Log files from the simulation: allPEs.log.txt.log gchp.20190101_0000z.log.txt.log logfile.000000.out.txt slurm-6471802.out.txt
@yantosca, the slurm log file you posted contains this which indicates it is a problem with imports. I wonder if the logs you posted are from a different run?
pe=00000 FAIL at line=00803 ExtDataGridCompMod.F90 <Found 157 unfulfilled imports in extdata>
I looked into this and see we have the code in MAPL that would print a file not found message: https://github.com/geoschem/MAPL/blob/277e83f60878a7c896757d8d41eab90a0cb2bab3/generic/MAPL_Generic.F90#L5983-L5990
I think what is happening is we don't meet the criteria to trigger it. I haven't tested this I but I think this is because the ESMF state does not have attribute MAPL_RestartRequired
set. If this is the case, and bootstrapping is enabled, then a missing file would be allowed. I am digging around to see where we can set this attribute for the ESMF state.
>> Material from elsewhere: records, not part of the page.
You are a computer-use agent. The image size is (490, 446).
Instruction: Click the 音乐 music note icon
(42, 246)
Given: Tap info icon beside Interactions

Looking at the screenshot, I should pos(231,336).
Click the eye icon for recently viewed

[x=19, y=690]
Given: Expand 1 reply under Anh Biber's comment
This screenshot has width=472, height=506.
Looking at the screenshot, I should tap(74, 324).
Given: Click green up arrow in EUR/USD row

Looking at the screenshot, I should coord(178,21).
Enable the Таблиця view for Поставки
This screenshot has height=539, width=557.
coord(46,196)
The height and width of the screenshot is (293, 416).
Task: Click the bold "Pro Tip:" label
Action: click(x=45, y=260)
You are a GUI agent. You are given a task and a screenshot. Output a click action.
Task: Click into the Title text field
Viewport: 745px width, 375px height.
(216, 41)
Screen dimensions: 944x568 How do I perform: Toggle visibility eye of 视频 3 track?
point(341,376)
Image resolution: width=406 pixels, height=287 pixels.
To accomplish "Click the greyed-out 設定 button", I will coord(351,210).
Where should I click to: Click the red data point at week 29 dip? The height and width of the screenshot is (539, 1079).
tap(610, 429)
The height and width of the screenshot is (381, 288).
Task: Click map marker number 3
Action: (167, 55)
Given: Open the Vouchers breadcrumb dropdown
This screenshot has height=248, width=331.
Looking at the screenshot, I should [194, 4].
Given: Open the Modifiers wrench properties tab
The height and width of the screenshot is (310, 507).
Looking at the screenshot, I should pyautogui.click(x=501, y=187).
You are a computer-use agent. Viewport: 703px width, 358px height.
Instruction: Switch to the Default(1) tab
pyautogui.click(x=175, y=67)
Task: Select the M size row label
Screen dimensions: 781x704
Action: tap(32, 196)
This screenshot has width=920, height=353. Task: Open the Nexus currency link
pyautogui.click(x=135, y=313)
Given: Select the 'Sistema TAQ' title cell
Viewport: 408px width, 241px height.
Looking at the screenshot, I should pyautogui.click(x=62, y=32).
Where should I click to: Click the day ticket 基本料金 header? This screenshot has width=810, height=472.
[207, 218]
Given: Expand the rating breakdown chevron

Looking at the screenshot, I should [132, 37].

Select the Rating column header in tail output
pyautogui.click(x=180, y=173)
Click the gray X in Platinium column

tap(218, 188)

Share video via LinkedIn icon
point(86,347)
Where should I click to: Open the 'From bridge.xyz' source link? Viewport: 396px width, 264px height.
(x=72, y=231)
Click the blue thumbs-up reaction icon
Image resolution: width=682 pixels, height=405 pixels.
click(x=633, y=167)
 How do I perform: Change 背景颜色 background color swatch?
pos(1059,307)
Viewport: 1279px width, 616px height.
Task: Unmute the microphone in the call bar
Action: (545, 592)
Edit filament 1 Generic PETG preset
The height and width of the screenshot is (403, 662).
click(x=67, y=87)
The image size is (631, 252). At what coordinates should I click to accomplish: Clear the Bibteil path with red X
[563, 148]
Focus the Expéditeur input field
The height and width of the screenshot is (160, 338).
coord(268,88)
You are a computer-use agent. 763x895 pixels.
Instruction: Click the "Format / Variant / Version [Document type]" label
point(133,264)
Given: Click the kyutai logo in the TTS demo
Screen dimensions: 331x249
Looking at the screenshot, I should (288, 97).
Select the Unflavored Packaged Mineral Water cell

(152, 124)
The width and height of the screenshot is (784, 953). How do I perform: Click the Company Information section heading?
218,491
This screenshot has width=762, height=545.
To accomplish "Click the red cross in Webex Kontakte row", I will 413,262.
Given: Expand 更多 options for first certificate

This issue has been automatically marked as stale because it has not had recent activity. If there are no updates within 7 days, it will be closed. You can add the "long term" tag to prevent the Stale bot from closing this issue.
Hmm. I'm not sure if this has been fixed...or still needs to? @lizziel Is this still an issue/desire for you?
@mathomp4, I need to test again to see if I can report more info for you. Stay tuned.
This issue has been automatically marked as stale because it has not had recent activity. If there are no updates within 7 days, it will be closed. You can add the "long term" tag to prevent the Stale bot from closing this issue.
I still want to keep this open as a feature request for MAPL 3. I will test using MAPL 2.26 (what we use in GCHP) and report on if the current error message can be improved. The criteria are the following:
I'll report back soon on this (famous last words, I know).
Definitely reasonable expectations ...
I'll assign/ping @bena-nasa and @atrayano . They have the best shot.
I was doing some work in GCHP and found the following MAPL-related issues:
If the initial restart file is missing, the simulation will crash but not print out a message such as "Restart/checkpoint file not found". The last thing the logging output shows is that the Dynamics is trying to be initialized.
If the initial restart file is present, but if bootstrapping of missing species is disabled, then the same situation occurs.... the run dies w/o an appropriate error message.
It would be great if there could be a graceful exit with an error message to let users know that the issue is in the restart file. This would save a lot of time and energy in debugging.
Tagging @lizziel